Review: Vicious by V.E. Schwab

I adored the first couple of chapters. The way Schwab sets up this alternate reality world, and sucks you in by flashing forward, is brilliant. 

Here’s a synopsis: Victor and Eli start out as college roommates. As seniors, Eli comes up with an idea of working on EO’s for his thesis. EO stands for ExtraOrdinary, a kind of fabled superhero that might or might not exist. This leads both Victor and Eli down very dark, disturbing, dare I say “vicious” and “villainous” paths.

On Goodreads, the world is described as “a gritty comic-book-style world,” which is completely accurate. Schwab’s worldbuilding is one of her strengths; even Lockland University is very grounded, and feels very concrete and interesting. 

I really enjoyed Victor’s love for blackout poetry. It just made him that much more interesting, especially since he always used his parents’ books. And my favorite characters are, of course, Sydney and Mitch. 

The book isn’t linear; it jumps back in forth in time, from 10 years ago to Victor and Eli in college to ten years in the future, after Victor breaks out of jail. In the beginning, this time jump felt clunky, and I was annoyed with it because it was a bit of a chore. However, it did start to flow better and work better about halfway through the book.

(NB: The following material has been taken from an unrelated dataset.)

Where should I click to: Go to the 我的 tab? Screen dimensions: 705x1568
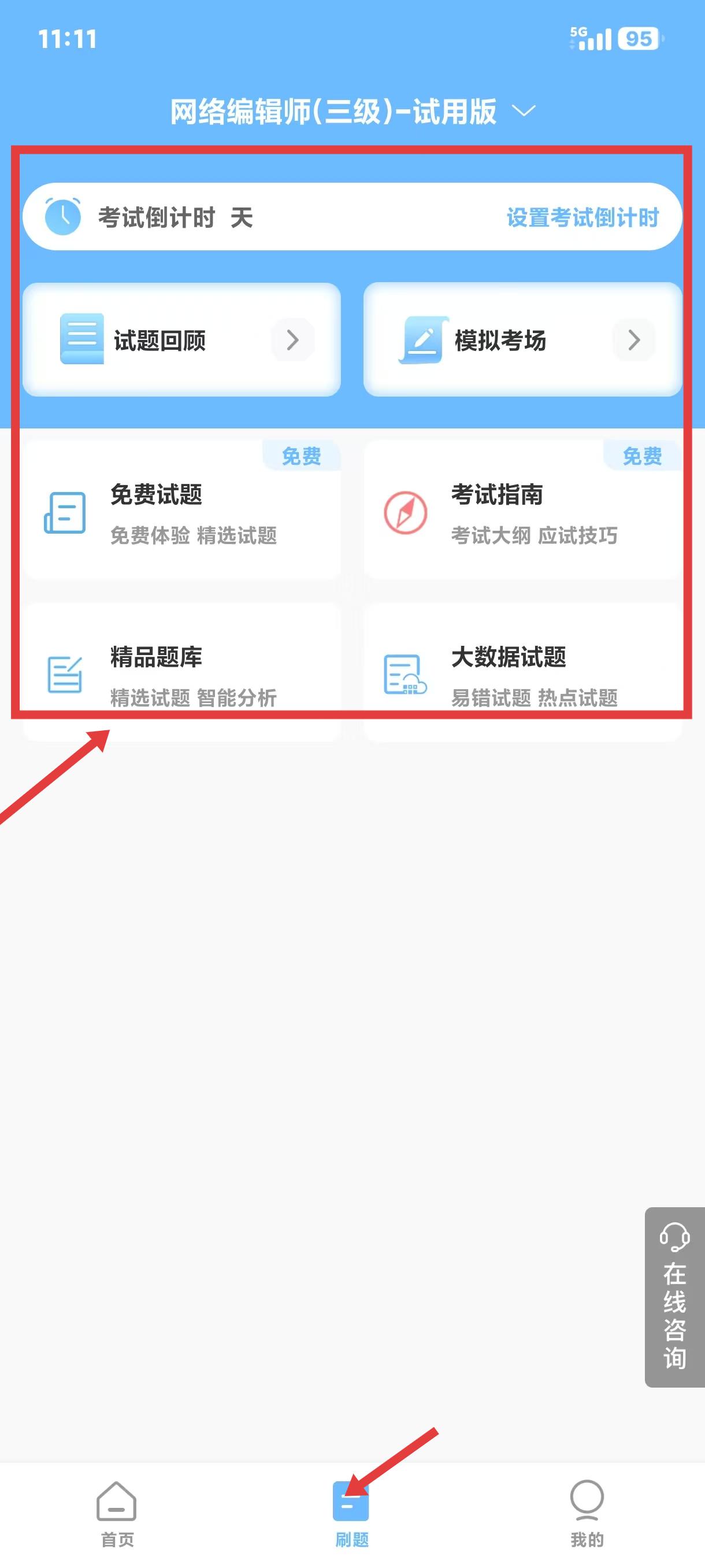pyautogui.click(x=587, y=1514)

My biggest issue with the book was Eli’s character. Victor’s downwards descent was believable, from the many hints we get in the beginning that he has a darkness lurking in him. But Eli’s is a little too sudden, and we don’t really get a build up to him becoming a mass-murderer. I think his faith and “chosen by God” storyline was a little too…on the nose? It was a little too something. I feel like I wanted more depth to him.

There also is definitely a heavy trigger warning attached to this book, for suicide, death, violence…I almost stopped reading it near the beginning because, for a while, the whole book focuses heavily on near-death experiences, and it was a little too heavy, even for me, who enjoys dark storylines. But this is a book about villains, after all, or “anti-heroes.” 

Overall, the writing, worldbuilding, and the frame of the beginning and ending of the book were well done, and I enjoyed the story as a whole. I think the sequel has a lot of potential.